È difficile aumentare la percezione di sicurezza dei cittadini in un Paese dove i carabinieri che inseguono chi non si ferma a un posto di blocco vengono processati. Ed è difficile dare la colpa di questo al governo, se a chiedere l’incriminazione degli agenti sono i pm. Ogni riferimento alla richiesta della Procura di Milano di processare per omicidio stradale il carabiniere che guidava l’auto lanciata all’inseguimento di Ramy Elgaml e Fares Bouzidi nella notte del 24 novembre 2024 è non causale. Secondo il codice penale, all’articolo 589 bis, perché ci sia l’omicidio stradale devono concorrere due elementi. Il primo è che il decesso sia stato provocato non volontariamente ma in seguito a un comportamento colposo, quindi per negligenza, imprudenza o imperizia di chi ha agito. Il secondo è che l’autore abbia violato le norme del codice della strada. Di fatto, l’omicidio stradale è una variante dell’omicidio colposo; più grave però, visto che uno è punito con la reclusione da due a sette anni mentre l’altro con quella da sei mesi a cinque anni.
Secondo il quadro tracciato dai pm pertanto, il carabiniere che ha inseguito i ragazzi ha una forte responsabilità nella morte di Ramy, equiparabile a quella che ha il fuggitivo Fares. Sul giovane che guidava lo scooter a più di cento all’ora, in contromano e senza rispettare la segnaletica e ha messo a rischio, oltre alla vita dell’amico, la propria e quelle dei passanti e delle forze dell’ordine pende infatti la medesima richiesta d’accusa che grava sull’agente. Il carabiniere però, nella visione della Procura, è ancora più responsabile di Bouzidi, infatti deve pagare anche per le lesioni gravi che il giovane si è procurato schiantandosi contro un palo a tutta velocità.

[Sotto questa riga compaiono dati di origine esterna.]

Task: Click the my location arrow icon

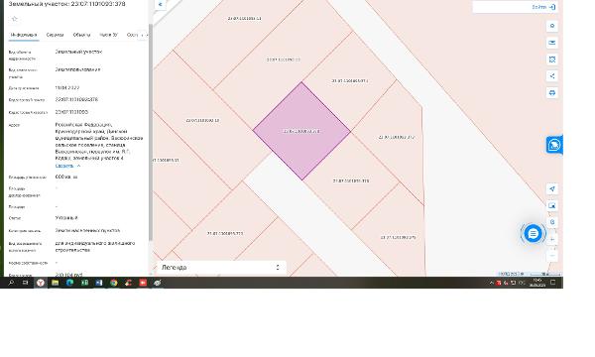Action: [x=552, y=188]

Insomma, la prima preoccupazione di un agente che insegue un presunto criminale, secondo i magistrati, non dev’essere acciuffarlo bensì stare attento che non si faccia male. Dura mantenere la sicurezza a queste condizioni. E ipocrita affermare che la percezione di insicurezza dipende dal governo; più plausibile che dipenda dall’impunità del crimine. Al giornalista e al cittadino poi forse vale la pena spiegare che senso ha rimproverare a un carabiniere che insegue un marrano il fatto di non aver rispettato il codice della strada. È compatibile il rispetto del codice della strada con un inseguimento? Per esserlo, l’inseguitore non dovrebbe superare i 50 all’ora, dovrebbe rallentare ai segnali di precedenza, non bruciare i semafori, fermarsi quando c’è un passante in prossimità delle strisce pedonali. A queste condizioni, perfino io riuscirei a seminare la polizia e sarei tentato di non fermarmi se mi mostrassero una paletta. C’è raziocinio, per spuntare un’incriminazione più grave, a contestare le violazioni stradali? Non era bastevole l’accusa di omicidio colposo per chi ha fatto il proprio lavoro a rischio della propria vita per garantire la sicurezza dei cittadini?
Quanto alla colpa degli agenti, si rammenta che la Procura chiese una perizia di parte, che scagionò del tutto le divise. Evidentemente non soddisfatti, i pm si sono rivolti ad altri esperti, sostenendo che le auto inseguitrici andassero troppo veloci, fossero troppo vicine allo scooter che scappava e avessero insistito troppo a lungo nel tentativo di raggiungere i fuggitivi. Anche qui c’è da chiedersi come si possa pretendere che le forze dell’ordine possano garantire la sicurezza dei cittadini se non possono inseguire i criminali per più di cinque minuti, se devono farlo adagio e se, quando si avvicinano troppo, devono rallentare per evitare di raggiungerli. Immaginiamo per un attimo cosa comporterebbe la condanna del carabiniere di Ramy. Per i maranza che con i loro coltelli infestano Milano, sarebbe un segnale di via libera: avanti ragazzi, fate e se una guardia vi ferma, scappate, tanto non può inseguirvi. Per le forze dell’ordine sarebbe un monito a smettere di fare il loro lavoro. È questa la ricetta per la sicurezza che hanno in mente i pm che seguono il caso?